Games with your own biology

The same tools that will help us overcome our worst addictions, save our children, help us live longer and healthier lives, and they will also open the door to abuse. Prudent well-intentioned parents or states with weak regulatory structures or aggressive ideas that want to increase the competitiveness of a nation can plunge us into a genetic race that will undermine our essential diversity, dangerously divide society, lead to dangerous, destabilizing and even possibly fatal conflicts between us. will endanger all of humanity.

But if the development of genetic technologies is inevitable, then how it all unfolds can and should be controlled. If we don't want the genetic revolution to ruin our species, or lead to deadly conflicts between those with the right genes and the have-nots, or between the socially adapted and the socially unadapted, right now we need to make smart decisions based on our best individual and collective values. While the technologies that drive the genetic revolution are new, the value system we will need to optimize the benefits and minimize the damage in this massive transformation process has been developed for thousands of years.

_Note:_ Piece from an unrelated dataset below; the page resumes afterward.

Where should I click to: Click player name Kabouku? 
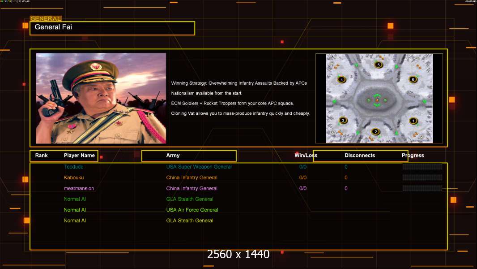pyautogui.click(x=74, y=178)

And while some smart and well-meaning scientists have already gathered to discuss what will happen next, not even the wisest prophets are enough to make decisions about the future of our species. It will be necessary to lead the process of its formation at the national and even international level.

Each country will have to develop its own regulatory guidelines for human genetic engineering, based on both international best practices and the country's unique traditions and values. However, since we are all one species, eventually we will have to develop guidelines that apply to all of us.

The intersection of genomics and artificial intelligence may sound like science fiction, but it's closer than you think. Much sooner than most people admit, the benefits that new technologies offer and the competition between us will cause quick reactions. Before this spark ignites, we have very little time to come together as a species, to formulate and embody the future that we will see together.